The English version of the Act speaks of an “outlay”, which is defined in the Shorter Oxford English Dictionary, Oxford, Clarendon Press, 1970:
The act or fact of laying out or expending; expenditure (of money upon something).
In both languages, therefore, the term means the expending of a sum of money.
In my opinion it is not necessary for a payment to be made without any consideration for there to be a “débours” or “outlay” within the meaning of the Act. One thinks, for example, of the commission paid to a real estate agent or of the fees paid to a notary in connection with the sale of a house.
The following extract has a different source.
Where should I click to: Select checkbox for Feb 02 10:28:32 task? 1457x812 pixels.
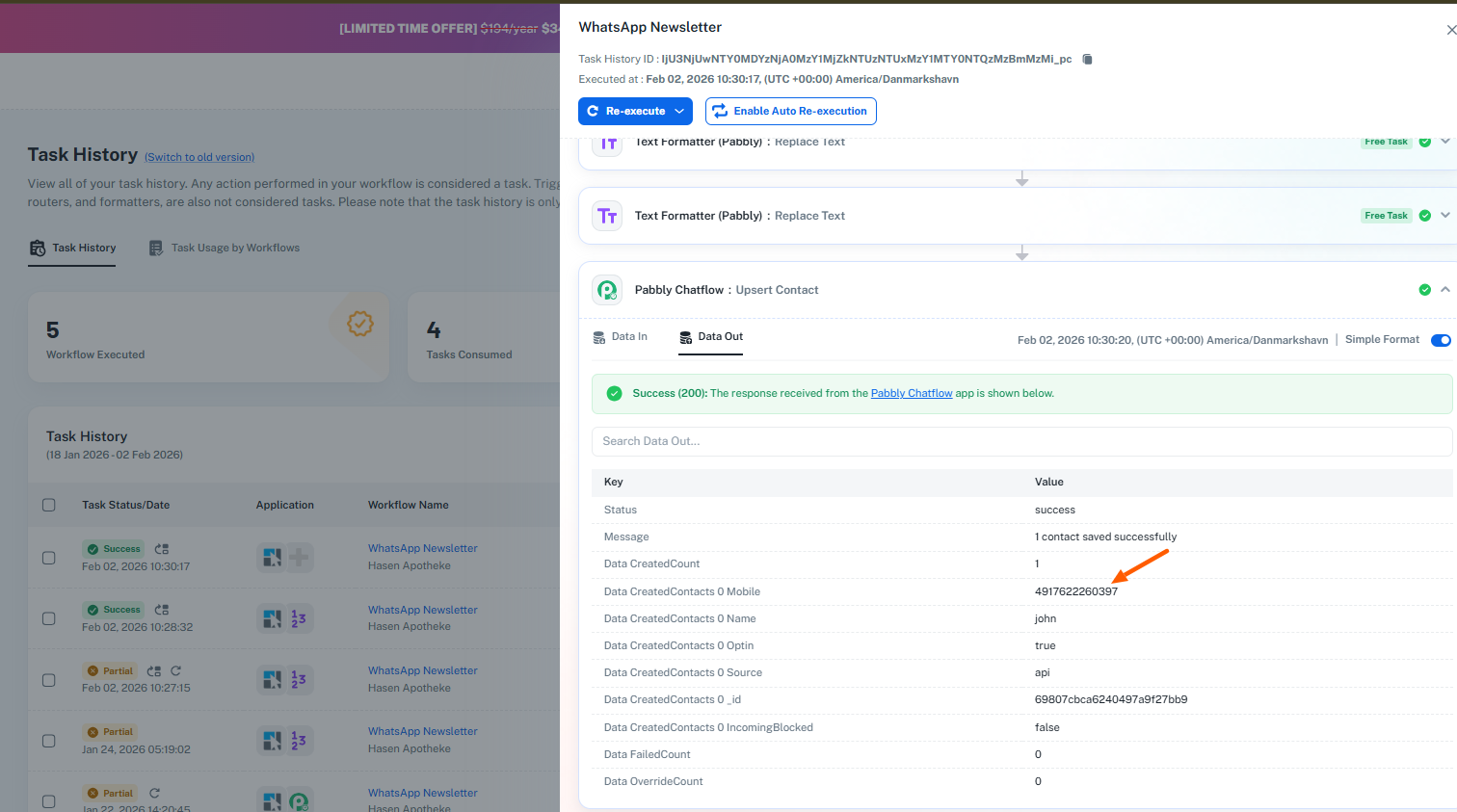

No one would dispute that this is an outlay which must be added to the adjusted cost base in calculating the capital gain.
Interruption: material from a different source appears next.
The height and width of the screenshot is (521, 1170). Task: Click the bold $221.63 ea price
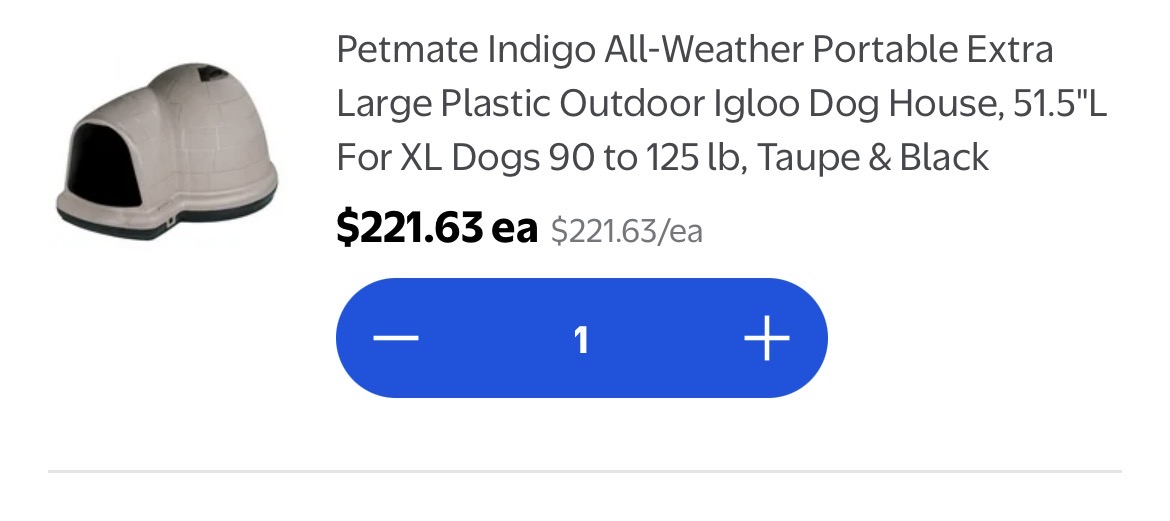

Further, if a payment which would otherwise be an outlay within the meaning of a provision results in the taxpayer acquiring property with a value equal to that of the payment, it would be contrary to common sense to treat it as an outlay made “for the purpose of making the disposition”. For example, a taxpayer who as a condition of selling his shares in a company repays the latter's loan to him and is given a release for it could not claim this payment as an outlay because it was not made exclusively for the purposes of the sale, but in order to extinguish the debt. The same would be true of an owner who paid real estate tax arrears when he sold his real property. In both cases, the sale would be the occasion but not the cause of the payment.
However, the provision recognizes that an outlay can be for more than one purpose: it is only “to the extent” that it is made for the purposes of making the disposition that it can be taken into account in calculating the capital gain. This will clearly be a question of fact, which has to be decided on the circumstances of each particular case.
As it was not in dispute that in the case at bar the payment of $1.4 million vested in the respondents property worth only $600,000, it follows that the sum of $800,000 was spent for purposes other than purchasing this property, namely for the disposition of their shares in Chibougamau. The respondents were therefore correct in adding this amount to their adjusted cost base for purposes of calculating their capital gain and the trial judge correctly allowed their appeals from the reassessments made by the Minister.
I would dismiss the appeal with costs.
Appeal dismissed.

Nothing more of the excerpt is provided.